■ What this task involves:
In the records below, the line with "Task: Click the MDM Profile gear thumbnail" opens the range and the line with "The width and height of the screenshot is (509, 467)." closes it; print that range exactly and nothing else.

■ Data provided:
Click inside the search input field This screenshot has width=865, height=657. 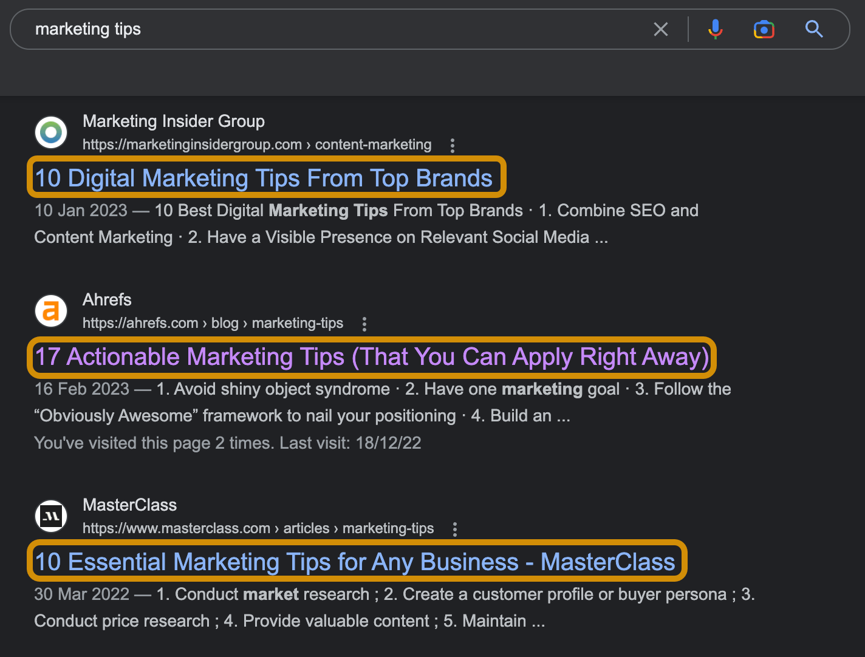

--

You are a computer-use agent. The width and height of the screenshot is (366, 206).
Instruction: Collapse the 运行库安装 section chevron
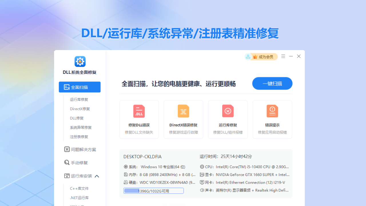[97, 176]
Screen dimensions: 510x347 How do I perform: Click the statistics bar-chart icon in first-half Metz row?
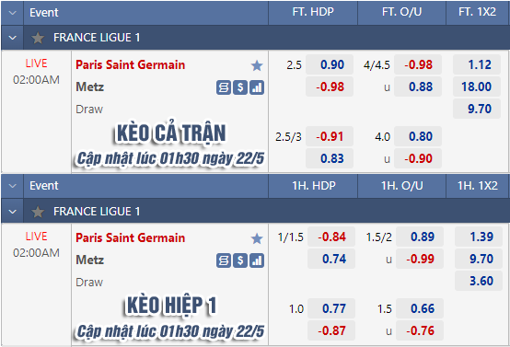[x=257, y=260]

==

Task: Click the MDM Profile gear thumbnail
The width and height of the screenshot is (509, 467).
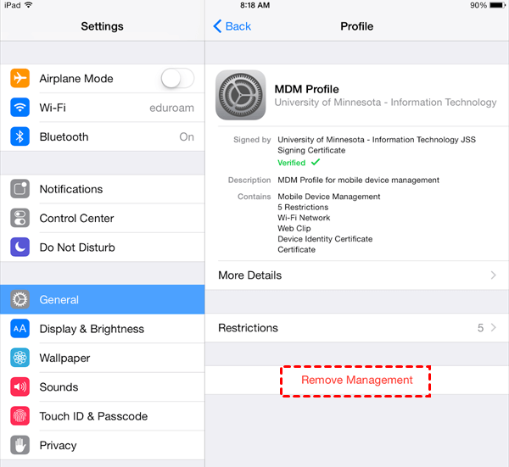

■ Result below:
Task: Click the MDM Profile gear thumbnail
The width and height of the screenshot is (509, 467).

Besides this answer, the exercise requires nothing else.